The Regional Estuaries Initiative supported the ongoing water quality monitoring of the Peel-Harvey estuary since 2016 with monitoring continuing through Healthy Estuaries WA. Key water quality indicators are monitored fortnightly including salinity, temperature, oxygen, chlorophyll, phytoplankton and monthly nutrients at 12 sites in the main estuary basins and the estuarine reaches of the Murray and Serpentine rivers. This condition assessment covers the 12 months from October 2016 to September 2017.
For the 2016-2017 monitoring period, the main basins of the Peel-Harvey estuary had satisfactory water quality free from persistent eutrophic symptoms. All mean nutrient concentrations were generally below the relevant guidelines. In contrast, the estuarine parts of the Murray and Serpentine rivers showed significant eutrophic symptoms. These included high algal activity, harmful algal blooms, low dissolved oxygen and fish kills.

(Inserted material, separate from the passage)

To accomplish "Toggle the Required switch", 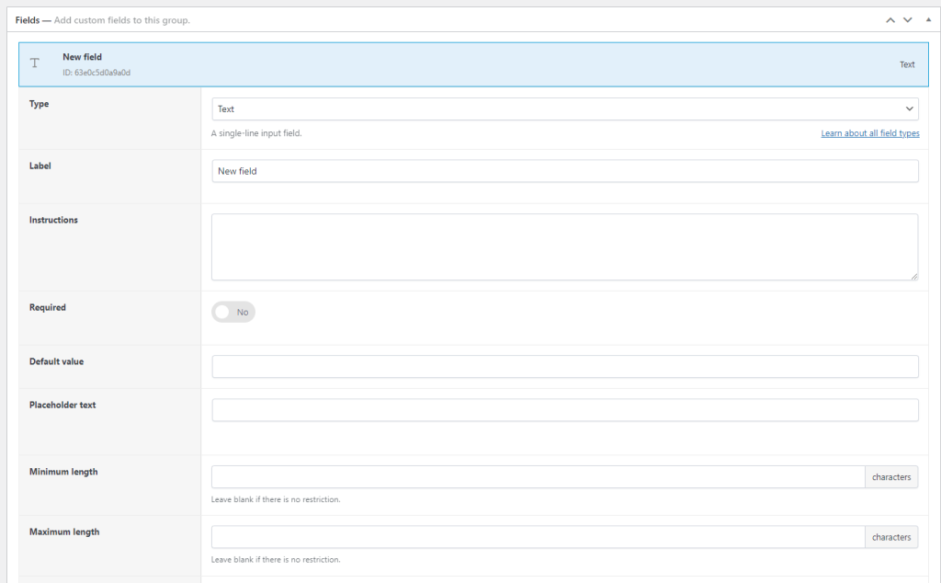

The Dawesville zone contains two estuary sites closest to the Dawesville Channel, and is the most marine-influenced zone. Dawesville had the best water quality (with marine salinities): it was well-oxygenated, and had low nutrient concentrations and low phytoplankton activity throughout the year.

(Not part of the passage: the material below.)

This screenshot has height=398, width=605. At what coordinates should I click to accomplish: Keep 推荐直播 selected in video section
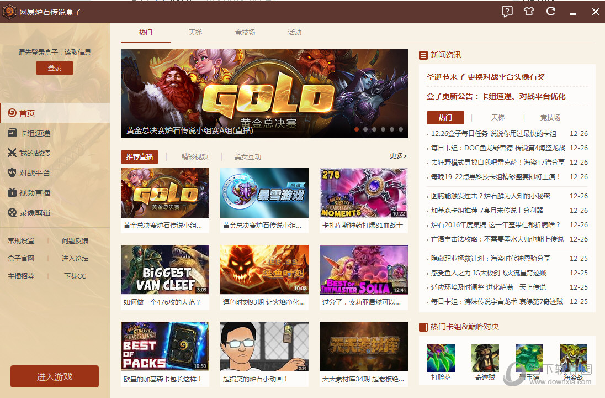coord(140,156)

In the Peel basin, mean salinities were slightly below marine levels. Waters were well-oxygenated and had good clarity. Nutrients and chlorophyll concentrations were mostly below relevant guidelines, except after a significant summer rainfall event in February 2017 which delivered high loads of nitrogen, primarily from the Murray River. This event elevated phytoplankton activity in the Peel basin and caused a significant fish kill extending from the Murray River into the Peel Inlet.
The phytoplankton flora was dominated by diatoms and cryptophytes. Harmful species were relatively few in number and generally in low cell densities.
The Harvey basin had salinities slightly above marine levels, indicating the tendency towards hypersalinity in summer and autumn due to low freshwater inputs and summer evaporation. Waters were well-oxygenated and had good clarity for light penetration. Nutrients and chlorophyll concentrations were mostly below relevant guidelines.
Phytoplankton composition was dominated by cryptophytes, diatoms and dinoflagellates. Several harmful species were detected, mostly at low densities. The harmful dinoflagellate species Dinophysis acuminata was observed throughout the year – particularly at the southern-most site.
Murray River – estuarine reach
The lower reaches of the Murray River had persistent salinity stratification with poor oxygen status in the bottom waters. Also recorded in the Murray were six harmful species of phytoplankton comprising mostly dinoflagellates and diatoms.
Four fish kills occurred in the Murray River; these were associated with catchment inflows, stratification, low oxygen and at times high densities of a harmful dinoflagellate (Karlodinium). The February 2017 rainfall event triggered the worst fish kill in the Murray River. Fish kills in the Murray have occurred approximately once a year during the past 15 years, so the four observed during the monitoring period represented a relatively high frequency.
The possible causes of the February 2017 flood fish kill event include an abrupt change in salinity and/or pH, high organic loads causing low oxygen conditions, or toxins that came in from the catchment.
Serpentine River – estuarine reach
The Serpentine River, which is shallower and has less flow than the Murray, tended to be longitudinally stratified, having extreme ranges of salinity from fresh to hypersaline at the end of summer. The highest concentrations of nutrients, chlorophyll a, and phytoplankton were observed here. The Serpentine was one of the most eutrophic zones of all the monitored estuaries for the monitoring period. Harmful algae were present in all estuary zones, however the greatest cell densities and number of harmful species were observed in the Serpentine. The Serpentine had 18 harmful algae species, predominantly cyanophytes (blue-green microalgae/bacteria).
While the Peel and Harvey basins are considered to have relatively good water quality, during high rainfall/flood events, high organic loads and poor quality brackish waters are transferred from the river systems to the estuary basins. This creates the potential for harmful algal blooms, fish/fauna deaths and smothering of seagrass. The February 2017 rainfall event, for example, caused fish kills and was likely responsible for the subsequent Karlodinium bloom.
The 2016-17 results of the estuary monitoring program underpin the importance of
continued commitment to actions already underway in the Peel-Harvey catchments, such as use of soil amendments in agricultural catchments, clay trials for agricultural drains, stream restoration and fencing, improved dairy effluent management, and drainage works for better water quality outcomes.